What is it about compassion that can bring happiness into your life? What if I'm not by nature a very compassionate person, can compassion be cultivated?
As I mentioned last week, the dictionary defines compassion as a feeling that arises when you are confronted with another’s suffering and feel motivated to relieve that suffering. Compassion is action oriented. It's bringing someone who is in need a meal, it's giving someone a ride, it's listening to someone going through a tough time, it's taking action to relieve someone's suffering in some way shape or form. We all at times practice compassion.
I consider compassion to be a spiritual practice. Developing and cultivating compassion is an integral part of my spiritual practice. It's been said that of all the world's various religions the one thing they all have in common is the emphasis on the practice of compassion. Compassion is service. Compassion is love. Compassion is kindness. Compassion makes us happier and healthier.
How compassionate do you consider yourself to be? In addition to practicing compassion for others, do you also practice self-compassion? How do we develop and cultivate compassion?
When I teach about compassion, I share three ways to cultivate compassion. I'll share one of these ways in this post and the remaining other two next week. The first way to develop and cultivate compassion is to focus on cultivating self-compassion.
In our American culture no one teaches us to tend to our own suffering. We help others, but a lot of the time neglect our own pain and suffering and how to care for ourselves. We beat ourselves up playing the woulda, coulda, shoulda game, engage in negative self-talk and keep plowing forward with our cup empty. So how do we exercise self-compassion?
What would I say to a close friend?
Imagine what you would say to a close friend who was experiencing the same thing you are in life. Typically, we are more compassionate, understanding, loving, kind and caring to a close friend than we are to ourselves. While we comfort a friend, with ourselves we typically engage in negative self-talk.
Be gentle and loving with yourself. Offer up the same care and words of support to yourself the same way that you would to a friend.
I am hurting, what can I do to help myself?
Acknowledge that you are hurting and give consideration to what you can do to help yourself...get extra rest, take a walk or a bubble bath, order out dinner, or accept the help of a loved one. Whatever you can do to relieve your suffering by taking extra special care of your own needs.
We often discount the importance of touch in comforting ourselves and relieving our pain and suffering. Give yourself a hug, ask for a hug, gently stroke your arm, or hold your hand the way you would for a loved one. Speaking kind and loving words to yourself while stroking your own arm or giving yourself a hug can be very soothing. Maybe tell yourself that even though this is hard that you will be okay, that you are enough, that you will be able to work through the challenge, etc.
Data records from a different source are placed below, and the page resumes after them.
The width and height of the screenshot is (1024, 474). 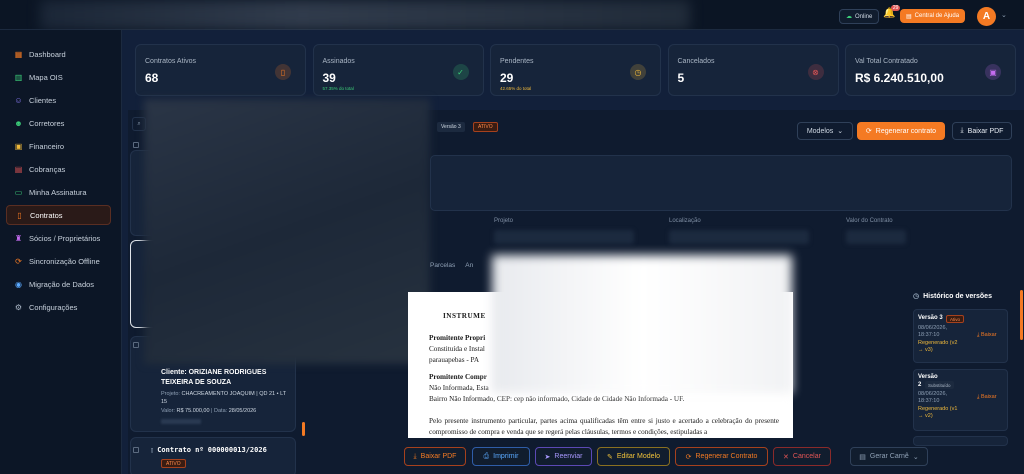 What do you see at coordinates (18, 192) in the screenshot?
I see `card-icon: ▭` at bounding box center [18, 192].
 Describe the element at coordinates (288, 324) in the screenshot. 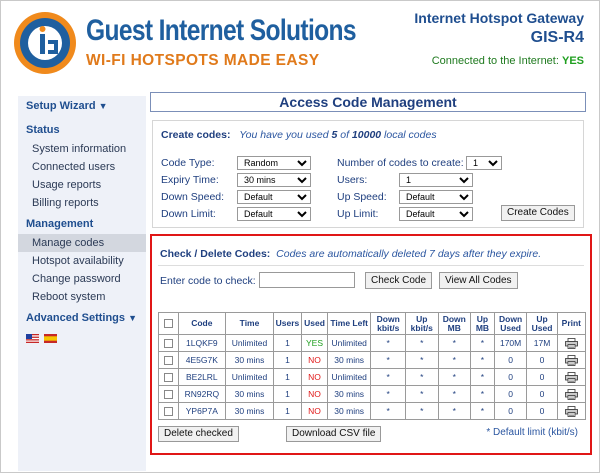

I see `col-users: Users` at that location.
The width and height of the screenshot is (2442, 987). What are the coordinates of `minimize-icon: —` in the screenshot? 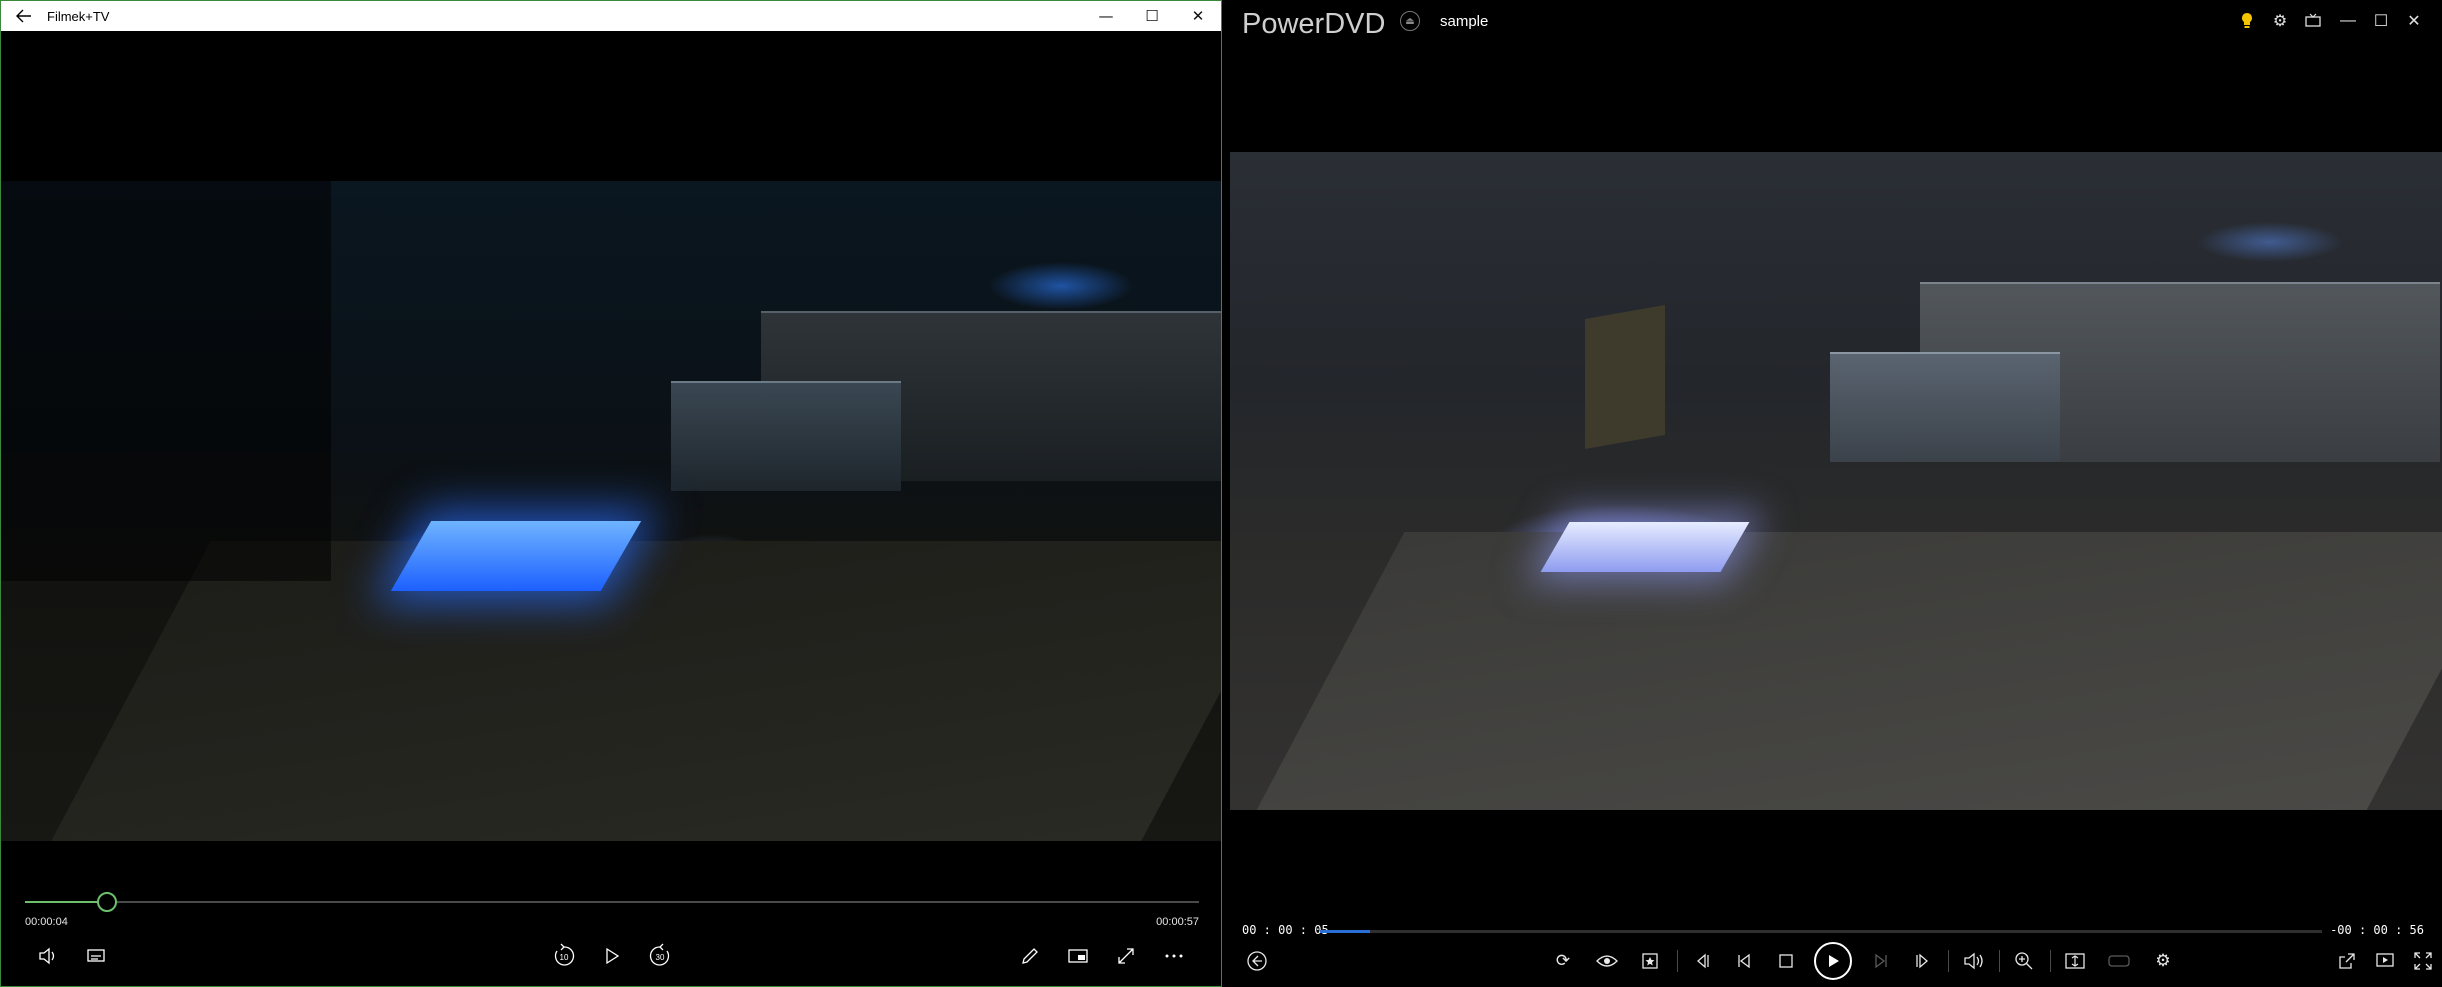 It's located at (2348, 21).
Utilizing these techniques and offering yourself compassion is a key step to being able to extend compassion to others. Care for yourself during times of pain and suffering the way you would care for a loved one.
There are many benefits to high levels of self-compassion beyond happiness and wellness, it has been linked to less procrastination, less depression and more optimism. Also, people who exercise self-compassion are more likely to take ownership for their own mistakes.
I invite you to consider cultivating more self-compassion, it's an important key to happiness, wellness and healing.